• [Brief]
Where the word "will" occurs in a line of the data, return the whole line.

• [The data]

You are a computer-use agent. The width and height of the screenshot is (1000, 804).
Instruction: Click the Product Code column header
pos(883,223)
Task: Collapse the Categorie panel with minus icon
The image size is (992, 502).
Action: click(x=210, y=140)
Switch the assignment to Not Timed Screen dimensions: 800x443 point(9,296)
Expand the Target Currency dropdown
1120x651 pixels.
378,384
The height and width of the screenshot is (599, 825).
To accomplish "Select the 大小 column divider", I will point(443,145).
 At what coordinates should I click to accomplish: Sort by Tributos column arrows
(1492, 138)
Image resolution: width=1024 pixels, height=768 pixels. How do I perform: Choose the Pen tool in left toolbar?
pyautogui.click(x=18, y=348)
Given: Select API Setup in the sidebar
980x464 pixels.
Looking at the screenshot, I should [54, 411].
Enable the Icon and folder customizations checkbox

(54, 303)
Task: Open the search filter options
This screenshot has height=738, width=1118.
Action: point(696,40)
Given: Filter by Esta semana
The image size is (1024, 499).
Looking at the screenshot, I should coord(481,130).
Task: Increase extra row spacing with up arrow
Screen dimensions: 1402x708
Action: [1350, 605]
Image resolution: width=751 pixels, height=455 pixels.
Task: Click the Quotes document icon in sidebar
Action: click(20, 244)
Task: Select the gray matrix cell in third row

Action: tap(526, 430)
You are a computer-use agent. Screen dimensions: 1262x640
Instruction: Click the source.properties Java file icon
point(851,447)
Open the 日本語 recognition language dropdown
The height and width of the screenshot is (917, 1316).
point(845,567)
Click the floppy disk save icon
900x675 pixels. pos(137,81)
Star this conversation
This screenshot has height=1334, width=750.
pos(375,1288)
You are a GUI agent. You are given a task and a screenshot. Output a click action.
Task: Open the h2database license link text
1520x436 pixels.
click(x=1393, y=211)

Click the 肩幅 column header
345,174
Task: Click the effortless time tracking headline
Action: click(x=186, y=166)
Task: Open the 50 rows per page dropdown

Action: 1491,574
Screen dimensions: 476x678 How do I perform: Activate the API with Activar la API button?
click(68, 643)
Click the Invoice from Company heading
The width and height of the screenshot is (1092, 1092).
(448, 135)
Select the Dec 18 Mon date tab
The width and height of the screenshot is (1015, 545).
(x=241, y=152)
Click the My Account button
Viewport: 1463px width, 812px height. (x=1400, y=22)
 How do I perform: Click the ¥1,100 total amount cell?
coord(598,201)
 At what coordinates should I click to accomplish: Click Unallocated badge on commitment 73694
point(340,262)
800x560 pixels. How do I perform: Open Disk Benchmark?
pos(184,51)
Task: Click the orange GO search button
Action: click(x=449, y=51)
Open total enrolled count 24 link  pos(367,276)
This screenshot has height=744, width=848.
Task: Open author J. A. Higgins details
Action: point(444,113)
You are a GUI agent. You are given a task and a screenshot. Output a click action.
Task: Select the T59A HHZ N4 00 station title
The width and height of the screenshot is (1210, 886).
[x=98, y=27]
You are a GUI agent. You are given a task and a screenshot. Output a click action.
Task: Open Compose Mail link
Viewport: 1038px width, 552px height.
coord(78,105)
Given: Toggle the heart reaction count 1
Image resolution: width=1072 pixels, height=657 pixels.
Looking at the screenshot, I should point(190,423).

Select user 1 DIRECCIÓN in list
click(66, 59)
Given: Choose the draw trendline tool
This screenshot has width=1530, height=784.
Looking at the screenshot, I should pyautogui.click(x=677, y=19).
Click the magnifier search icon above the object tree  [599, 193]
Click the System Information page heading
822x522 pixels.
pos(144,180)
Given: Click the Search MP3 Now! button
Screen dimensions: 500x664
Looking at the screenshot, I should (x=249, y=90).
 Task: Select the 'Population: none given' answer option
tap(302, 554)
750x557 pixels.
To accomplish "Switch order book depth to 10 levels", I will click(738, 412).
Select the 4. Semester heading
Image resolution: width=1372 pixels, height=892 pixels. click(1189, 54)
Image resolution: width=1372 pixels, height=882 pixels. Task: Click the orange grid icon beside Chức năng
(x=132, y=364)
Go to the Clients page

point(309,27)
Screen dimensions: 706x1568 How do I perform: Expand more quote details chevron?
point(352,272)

• [Response to this task]
To accomplish "Select the 大小 column divider", I will point(443,145).
To accomplish "Switch order book depth to 10 levels", I will click(738, 412).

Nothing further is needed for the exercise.